The recipe calls for maple syrup, but you can substitute with raw honey or 1-2 teaspoons of stevia to taste. You can also mix it up and replace the dried fruit with nuts or shredded coconut. Feel free to substitute the oat milk for 2 cans of full-fat coconut milk or another dairy if you prefer. Yogurt works well here too!

It will keep well in an air-tight container in the fridge for up to 3 days. This pudding is great to make the night before stored in small mason jars and ready to serve the following day.
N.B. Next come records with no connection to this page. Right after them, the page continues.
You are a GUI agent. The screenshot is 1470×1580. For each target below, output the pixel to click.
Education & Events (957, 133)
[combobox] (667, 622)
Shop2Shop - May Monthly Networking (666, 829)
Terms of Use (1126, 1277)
Spiced Chocolate Chia Seed Pudding

Prep Time: 3 Minutes

Cook Time: 5 hours

Servings: 4


· 2 cups oat milk, preferably “barista” style or creamer (it’s thicker)

· 1 tsp vanilla extract

· 2-3 tbsp maple syrup

· 1/2 cup cacao powder or unsweetened cocoa powder

· 2/3 cup chia seeds

· 1 tsp cinnamon

· 2 tsp turmeric

· 1/4 tsp ground black pepper

· 1/4 cup chopped fruit, optional


1. Place ingredients except for the fruit in a high-powered blender and blend until smooth. Or place in a canning jar with a tight lid and shake to mix.

2. Cover and chill in the fridge for at least 3-5 hours to thicken. Depending on the milk and how thick you prefer your pudding, less or more time may be needed.

3. Spoon into dessert cups or small mason jars, top with chopped fruit, and enjoy!